Task requirements: In the entries below, find the line with "You are a GUI" and the line with "The height and". Return those two lines and all lines between them, exactly.

Record extracts:
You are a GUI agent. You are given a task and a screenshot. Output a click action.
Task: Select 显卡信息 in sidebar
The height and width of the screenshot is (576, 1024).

==

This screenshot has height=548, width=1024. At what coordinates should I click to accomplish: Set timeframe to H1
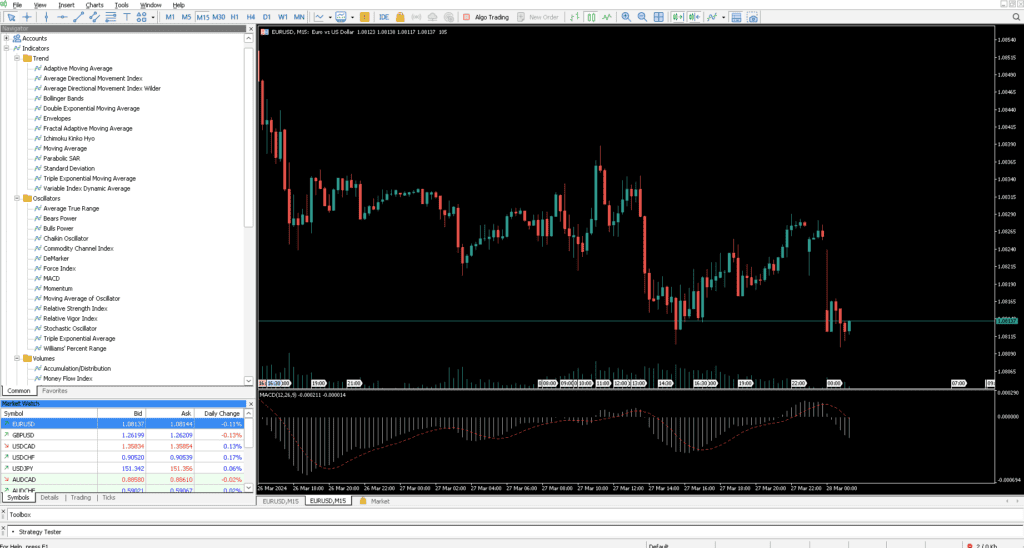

* * *

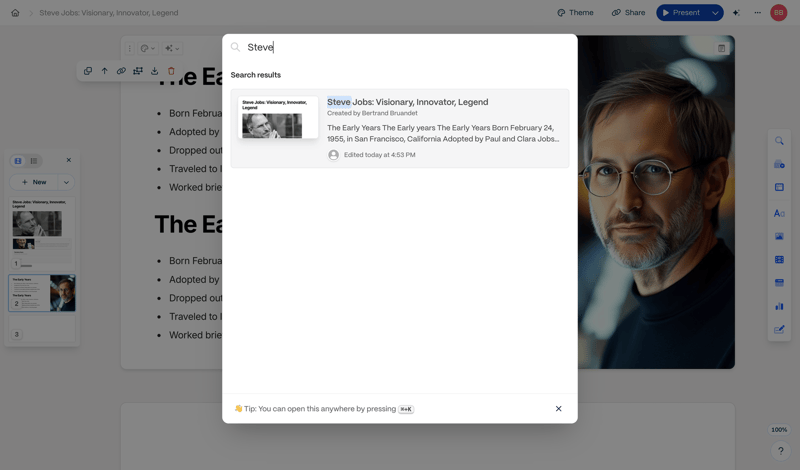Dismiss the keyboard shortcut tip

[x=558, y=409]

Worked solution:
You are a GUI agent. You are given a task and a screenshot. Output a click action.
Task: Select 显卡信息 in sidebar
The height and width of the screenshot is (576, 1024).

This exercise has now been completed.